The amount of satellite data in Earth Observation (EO) is rapidly increasing, providing scientists with new opportunities to study how climate, weather events, and direct anthropogenic factors affect the Earth’s surface. However, the urgency for more accurate and holistic studies drives growth in the size of analyzed data sets (i.e., higher spatial resolution, larger study areas, increasing temporal depth) and complexity of analysis, leading to more complex and more data-intensive workflows. Analyzing such large data sets requires distributed computing resources, which are hard to program and often require specialized expertise to achieve satisfying runtimes. As a result, Earth Observation data to-date are often underused.
Recently, scientific workflow management systems (SWMS) emerged as a new programming paradigm for complex analysis pipelines over large data sets executed on distributed compute resources. They promise simple development, improved portability across systems, automatic scalability on different infrastructures, easier reuse of workflows, and reproducibility of analysis results. As such, using SWMS for EO analysis can boost the more efficient use of EO data and facilitate the dissemination of standardized data pre-processing and processing pipelines.
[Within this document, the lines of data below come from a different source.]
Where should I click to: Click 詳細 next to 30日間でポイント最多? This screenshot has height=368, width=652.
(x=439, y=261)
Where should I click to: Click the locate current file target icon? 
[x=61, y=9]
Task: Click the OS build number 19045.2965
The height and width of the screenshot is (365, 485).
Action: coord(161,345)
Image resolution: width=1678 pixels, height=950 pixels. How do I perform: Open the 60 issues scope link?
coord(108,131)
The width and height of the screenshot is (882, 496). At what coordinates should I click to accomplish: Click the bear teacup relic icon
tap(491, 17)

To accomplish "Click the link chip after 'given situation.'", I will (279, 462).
In this book chapter, we delve into the application of SWMS for Earth Observation. Specifically, we describe three research projects in which we used Nextflow, a popular open source scientific workflow engine, for programming portable and scalable data analysis pipelines. To this end, we describe SWMS in general and specifically Nextflow regarding their suitability for EO data analysis, and give practical examples to highlight advantages and challenges when using SWMS for analyzing large sets of satellite images.